Basically, GREAT CATHERINE is about how a young British officer is sent to the court of Catherine the Great of Russia, one of the most fascinating rulers in Europe in the 18th Century. He is involved not only with her, but with her crafty chief minister, Potemkin (whom the battleship in the classic Eisenstein silent film is named for). The officer attracts her attention because he is handsome, and the British Minister is fully willing to let him see the Empress, as he may hear something of use and he may "ease" Anglo-Russian relations. As it turns out, the young ninny is such a believer in middle class morality that he blows a great opportunity, loses a chance to witness a great figure in world history, and even - unwittingly - so misunderstands things that he accidentally insults her. Only her own sense of values keeps her from taking up an offer from a furious Potemkin to have the young man killed.

The basics of the play are kept in the movie, but it was jazzed up a bit. Jeanne Moreau makes a very attractive, sexy, alluring Empress. Peter O'Toole is a proper aristocratic numskull. Akim Tamiroff is a comic guard, browbeaten by his boss Potemkin (played with relish by Zero Mostel - a nice historical part for him for a change). Also, in one of his last roles, the now tragically silenced Jack Hawkins, giving his all as the British Ambassador.

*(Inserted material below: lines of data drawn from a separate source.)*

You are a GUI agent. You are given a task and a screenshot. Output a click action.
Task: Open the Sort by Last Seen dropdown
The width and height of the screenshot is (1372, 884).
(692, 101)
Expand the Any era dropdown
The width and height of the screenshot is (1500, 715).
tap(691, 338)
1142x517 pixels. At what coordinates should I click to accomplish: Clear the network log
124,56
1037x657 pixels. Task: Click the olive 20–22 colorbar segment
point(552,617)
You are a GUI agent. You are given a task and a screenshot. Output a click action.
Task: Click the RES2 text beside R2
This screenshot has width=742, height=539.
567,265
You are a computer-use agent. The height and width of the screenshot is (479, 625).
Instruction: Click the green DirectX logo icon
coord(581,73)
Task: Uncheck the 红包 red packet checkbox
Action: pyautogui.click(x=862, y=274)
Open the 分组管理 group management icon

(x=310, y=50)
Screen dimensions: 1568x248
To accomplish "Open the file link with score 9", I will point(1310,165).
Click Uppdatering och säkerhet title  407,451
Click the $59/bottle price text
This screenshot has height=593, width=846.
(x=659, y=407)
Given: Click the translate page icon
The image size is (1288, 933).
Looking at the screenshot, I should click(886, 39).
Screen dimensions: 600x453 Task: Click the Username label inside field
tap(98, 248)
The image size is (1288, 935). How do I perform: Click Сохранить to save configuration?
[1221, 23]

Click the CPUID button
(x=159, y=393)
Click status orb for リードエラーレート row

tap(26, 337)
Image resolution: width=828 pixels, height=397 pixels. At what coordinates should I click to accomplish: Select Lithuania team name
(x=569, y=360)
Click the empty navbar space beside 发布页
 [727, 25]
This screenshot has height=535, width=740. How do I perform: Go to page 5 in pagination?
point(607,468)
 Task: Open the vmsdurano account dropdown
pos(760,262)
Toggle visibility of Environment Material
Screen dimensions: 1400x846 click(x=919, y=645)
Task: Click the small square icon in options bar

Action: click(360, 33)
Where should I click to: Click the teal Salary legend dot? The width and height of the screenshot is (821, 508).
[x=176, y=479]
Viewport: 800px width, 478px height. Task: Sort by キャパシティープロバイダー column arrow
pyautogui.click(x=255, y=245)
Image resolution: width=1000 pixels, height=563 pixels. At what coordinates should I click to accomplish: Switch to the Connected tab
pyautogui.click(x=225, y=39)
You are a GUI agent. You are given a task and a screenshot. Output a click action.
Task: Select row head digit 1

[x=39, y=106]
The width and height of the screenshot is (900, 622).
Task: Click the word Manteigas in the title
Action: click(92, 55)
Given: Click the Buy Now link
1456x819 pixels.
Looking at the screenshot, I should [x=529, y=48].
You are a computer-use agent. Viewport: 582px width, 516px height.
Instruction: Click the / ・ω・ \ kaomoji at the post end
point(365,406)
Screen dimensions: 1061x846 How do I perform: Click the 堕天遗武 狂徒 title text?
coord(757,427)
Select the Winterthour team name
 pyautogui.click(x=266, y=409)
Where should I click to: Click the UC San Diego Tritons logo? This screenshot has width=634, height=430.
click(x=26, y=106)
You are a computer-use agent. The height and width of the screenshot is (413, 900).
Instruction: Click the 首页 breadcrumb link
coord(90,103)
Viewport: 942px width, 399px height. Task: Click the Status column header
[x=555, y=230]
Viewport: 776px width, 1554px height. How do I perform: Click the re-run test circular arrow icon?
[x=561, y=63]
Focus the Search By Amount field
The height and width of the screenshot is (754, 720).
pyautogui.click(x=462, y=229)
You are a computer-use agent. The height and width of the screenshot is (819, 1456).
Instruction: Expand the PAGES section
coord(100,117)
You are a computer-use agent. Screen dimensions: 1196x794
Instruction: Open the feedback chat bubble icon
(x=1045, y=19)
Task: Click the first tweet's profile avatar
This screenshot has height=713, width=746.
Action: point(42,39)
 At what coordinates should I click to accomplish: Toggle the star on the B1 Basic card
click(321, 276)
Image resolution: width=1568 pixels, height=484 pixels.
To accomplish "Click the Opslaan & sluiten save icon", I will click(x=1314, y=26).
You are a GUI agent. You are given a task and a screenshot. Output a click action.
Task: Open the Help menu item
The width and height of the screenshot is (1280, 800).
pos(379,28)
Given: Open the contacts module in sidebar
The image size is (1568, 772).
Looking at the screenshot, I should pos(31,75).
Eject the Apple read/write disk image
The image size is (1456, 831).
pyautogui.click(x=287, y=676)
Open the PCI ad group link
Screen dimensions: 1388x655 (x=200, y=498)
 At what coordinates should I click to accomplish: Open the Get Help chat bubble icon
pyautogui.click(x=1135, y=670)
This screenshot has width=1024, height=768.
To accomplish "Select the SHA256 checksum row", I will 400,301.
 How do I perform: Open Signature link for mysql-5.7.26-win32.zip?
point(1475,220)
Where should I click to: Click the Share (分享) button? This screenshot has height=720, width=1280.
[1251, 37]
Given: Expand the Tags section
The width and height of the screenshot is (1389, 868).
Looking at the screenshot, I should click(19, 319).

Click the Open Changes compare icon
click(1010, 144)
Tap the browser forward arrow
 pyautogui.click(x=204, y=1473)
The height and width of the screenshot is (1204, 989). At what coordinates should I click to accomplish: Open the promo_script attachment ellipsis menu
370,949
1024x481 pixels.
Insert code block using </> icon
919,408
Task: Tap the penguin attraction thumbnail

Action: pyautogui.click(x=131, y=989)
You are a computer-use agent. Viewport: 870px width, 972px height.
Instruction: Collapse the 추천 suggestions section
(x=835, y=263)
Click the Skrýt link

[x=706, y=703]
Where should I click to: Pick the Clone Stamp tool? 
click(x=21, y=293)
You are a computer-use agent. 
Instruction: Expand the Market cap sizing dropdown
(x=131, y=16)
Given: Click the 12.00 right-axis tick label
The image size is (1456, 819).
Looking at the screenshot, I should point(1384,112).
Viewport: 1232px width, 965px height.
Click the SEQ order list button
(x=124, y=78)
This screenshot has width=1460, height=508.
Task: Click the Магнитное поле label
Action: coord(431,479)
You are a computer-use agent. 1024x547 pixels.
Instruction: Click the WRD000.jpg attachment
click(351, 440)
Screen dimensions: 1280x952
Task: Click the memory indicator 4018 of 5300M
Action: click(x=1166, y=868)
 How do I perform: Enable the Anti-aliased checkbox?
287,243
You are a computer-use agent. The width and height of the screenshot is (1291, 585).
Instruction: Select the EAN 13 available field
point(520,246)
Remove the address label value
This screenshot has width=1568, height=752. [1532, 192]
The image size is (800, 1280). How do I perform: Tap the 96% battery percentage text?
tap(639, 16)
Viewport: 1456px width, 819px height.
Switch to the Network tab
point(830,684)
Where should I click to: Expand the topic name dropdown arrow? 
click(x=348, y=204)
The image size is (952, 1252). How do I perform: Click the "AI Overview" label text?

I have given the film a 6, for it's attempt to record a minor play by Shaw, for it's cast, and for a scene I liked that dates the play - when O'Toole is supposed to show how the battle of Bunker's Hill was fought. The confrontation ends with the total demolition of the model of the battlefield. It is a minor sequence, but I did like it. But for all I do like about the film, if you are interested in the best work of George Bernard Shaw I would not go to this film first.